LegOfSomeone
From Simreal
This is just another life-casting project, though I did a few new things in it. I'll discuss the newness. I don't have pictures of the finished leg (I took pictures, I know I did, but I can't find them! Argh!), so you'll just have to watch the movie to see it in action.
First, we lubed the heck out of his soft fur... insignificant amounts of leg hair, shouldn't be a problem.
Made the back half of the cast with plaster bandage.
A frame around the front of his leg, overlapping the well-lubricated back shell's edge.
Filled in and over the frame with Body Double. Covered the body double with more bandage.
To remove, we pried the two halves of the shell apart a bit. The back piece dropped off like a well-oiled slab of plaster. Yay!
Apparently, thin hairs get grabbed by the silicon harder than thick hairs. So, he should have shaved before we did this. He won't make that mistake twice! Removing the front half involved tearing much of the hair out of the front half of his leg... oh yeah. Good times.
I heated up large amounts of Chavant's NSP medium and cast a positive in the mold. By the way, Chavant has a $10 sampler of their clays that is awesome, and the NSP medium is also awesome. Hard enough to hold details, soft enough to still work, and can be made fluid with a heat gun to stick pieces together or smooth details.
From there, I cleaned up the positive, fixing the flaws caused by the hairs, and made plaster negative for it. I made a block mold, which I don't recommend, because it is really really heavy. But cheaper than a rubber-and-plastic shell mold.

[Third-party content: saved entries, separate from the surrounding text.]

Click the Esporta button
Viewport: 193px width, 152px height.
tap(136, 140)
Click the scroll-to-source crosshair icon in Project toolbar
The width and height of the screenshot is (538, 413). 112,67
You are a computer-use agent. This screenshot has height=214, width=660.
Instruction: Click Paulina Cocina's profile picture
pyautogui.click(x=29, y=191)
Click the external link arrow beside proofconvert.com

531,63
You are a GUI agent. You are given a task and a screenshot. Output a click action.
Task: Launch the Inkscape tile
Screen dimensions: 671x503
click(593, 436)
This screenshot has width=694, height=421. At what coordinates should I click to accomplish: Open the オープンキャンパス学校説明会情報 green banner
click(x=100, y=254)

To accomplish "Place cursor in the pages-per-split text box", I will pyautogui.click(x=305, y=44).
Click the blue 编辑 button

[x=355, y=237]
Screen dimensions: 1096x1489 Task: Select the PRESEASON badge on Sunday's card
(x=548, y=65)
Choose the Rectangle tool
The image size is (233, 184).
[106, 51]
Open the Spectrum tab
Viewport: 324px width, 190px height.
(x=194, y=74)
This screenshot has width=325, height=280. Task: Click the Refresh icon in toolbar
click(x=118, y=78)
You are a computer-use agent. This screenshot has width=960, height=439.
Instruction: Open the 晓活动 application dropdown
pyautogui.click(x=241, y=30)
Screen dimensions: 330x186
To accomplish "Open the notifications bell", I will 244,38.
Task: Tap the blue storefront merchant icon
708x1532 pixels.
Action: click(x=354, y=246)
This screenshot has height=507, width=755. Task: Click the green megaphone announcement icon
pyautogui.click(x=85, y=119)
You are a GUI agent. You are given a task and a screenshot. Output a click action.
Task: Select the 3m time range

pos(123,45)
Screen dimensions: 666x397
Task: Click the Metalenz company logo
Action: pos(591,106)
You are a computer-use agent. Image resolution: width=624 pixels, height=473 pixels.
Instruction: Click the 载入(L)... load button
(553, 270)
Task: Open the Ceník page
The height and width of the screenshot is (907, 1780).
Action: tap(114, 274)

Behind the scenes, I sculpted muscles around the skeleton framework I was using.. the three big ones. These I cast in solid gelatin, seperately from the rest of the leg.
These next pictures show the first crude, and not entirely successful, test of the leg.
The final leg was built thusly.
Using just the plaster negative for the front of the leg, I painted in several tinted layers of Eco-Flex silicon, thickened with Thi-Vex so it won't drip.
In the middle layer of silicon, I embedded strips of cheese cloth in the edges. These provide strength at the edge, as well as handles for manipulating the skin later.
In the last layer of silicon, I embedded fluffly spider web material (though a lmost anything fibrous would work). This I cut short and used as an interface between the silicon and the next layer. Since, you know, nothing sticks to silicon.
I took my three big leg muscles, each of which had a strip of cheese cloth embedded in their ends, and taped them in their correct places on the thigh bone. I then laid this entire assembly into the skin.
Heating up and foaming a huge mass of red gelatin, I poured the foam under, around, and on the muscles, embedding their meaty goodness in a soft bed of blood-colored foam.
Eventually, it all cooled and hardened.
What I had then was a layer of skin, and muscles around bone embedded in a soft fleshy matrix.
This was then worn over the actor's leg, providing a thick prothesis, and was dressed under a modified pair of pants.
In use, the actor cut through the pants, the skin, and tore through the flesh, pulling out and eating the muscles therein.
There were all sorts of problems in the execution, from problems getting blood flow to work, to the enthusiastic actors pulling the bone out of his leg and waving it around. Ahh! If I knew they were going to do that, I would have decorated the bone properly!
Overall, though, it was very cool and grossed out even the actors.